-------- Given data
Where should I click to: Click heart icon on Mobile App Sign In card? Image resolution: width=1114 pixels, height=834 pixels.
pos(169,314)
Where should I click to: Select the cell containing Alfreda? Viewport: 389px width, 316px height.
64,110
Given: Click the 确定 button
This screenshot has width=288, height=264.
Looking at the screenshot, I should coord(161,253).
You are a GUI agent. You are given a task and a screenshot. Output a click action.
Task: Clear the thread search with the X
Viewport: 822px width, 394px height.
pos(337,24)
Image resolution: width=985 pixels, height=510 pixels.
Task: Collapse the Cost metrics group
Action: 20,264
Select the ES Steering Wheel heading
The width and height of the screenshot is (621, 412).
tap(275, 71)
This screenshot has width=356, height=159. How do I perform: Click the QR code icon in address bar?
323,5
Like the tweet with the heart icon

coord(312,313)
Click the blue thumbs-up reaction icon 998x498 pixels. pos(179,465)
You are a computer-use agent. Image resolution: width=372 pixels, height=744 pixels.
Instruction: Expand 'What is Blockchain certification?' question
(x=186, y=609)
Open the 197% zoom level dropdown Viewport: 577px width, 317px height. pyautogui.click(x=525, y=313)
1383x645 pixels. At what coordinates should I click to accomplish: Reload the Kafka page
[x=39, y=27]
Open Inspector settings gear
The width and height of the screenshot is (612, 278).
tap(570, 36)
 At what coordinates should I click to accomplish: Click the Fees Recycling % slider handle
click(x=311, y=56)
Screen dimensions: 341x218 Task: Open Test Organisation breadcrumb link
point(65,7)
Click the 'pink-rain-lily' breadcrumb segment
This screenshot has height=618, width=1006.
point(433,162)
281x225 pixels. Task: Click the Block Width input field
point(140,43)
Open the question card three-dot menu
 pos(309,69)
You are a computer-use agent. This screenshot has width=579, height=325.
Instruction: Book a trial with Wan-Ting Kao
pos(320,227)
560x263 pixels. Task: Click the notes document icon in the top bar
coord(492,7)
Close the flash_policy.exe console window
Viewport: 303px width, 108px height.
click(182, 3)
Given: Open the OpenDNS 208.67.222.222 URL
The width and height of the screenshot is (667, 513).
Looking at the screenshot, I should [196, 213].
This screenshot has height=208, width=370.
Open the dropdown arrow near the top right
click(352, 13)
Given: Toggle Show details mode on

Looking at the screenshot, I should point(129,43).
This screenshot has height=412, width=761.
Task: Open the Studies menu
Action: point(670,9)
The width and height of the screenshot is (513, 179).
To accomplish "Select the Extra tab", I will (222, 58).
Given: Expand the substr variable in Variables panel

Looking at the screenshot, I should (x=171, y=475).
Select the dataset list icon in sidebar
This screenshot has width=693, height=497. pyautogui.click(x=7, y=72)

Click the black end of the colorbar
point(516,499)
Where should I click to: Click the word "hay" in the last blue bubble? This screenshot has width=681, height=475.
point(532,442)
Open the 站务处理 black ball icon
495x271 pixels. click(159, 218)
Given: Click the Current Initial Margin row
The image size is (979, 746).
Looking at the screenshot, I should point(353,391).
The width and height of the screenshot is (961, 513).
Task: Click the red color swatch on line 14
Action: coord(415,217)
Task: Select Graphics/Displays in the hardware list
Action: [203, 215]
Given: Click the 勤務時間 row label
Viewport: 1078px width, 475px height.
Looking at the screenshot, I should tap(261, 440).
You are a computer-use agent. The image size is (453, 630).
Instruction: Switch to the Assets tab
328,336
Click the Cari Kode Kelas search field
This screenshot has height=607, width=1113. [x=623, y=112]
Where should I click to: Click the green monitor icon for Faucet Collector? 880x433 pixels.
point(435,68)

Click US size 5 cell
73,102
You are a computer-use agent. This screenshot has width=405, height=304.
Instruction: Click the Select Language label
----------------
Out of the entries, report each line that contains the word "label".

Given: Click the 勤務時間 row label
Instruction: Click the Select Language label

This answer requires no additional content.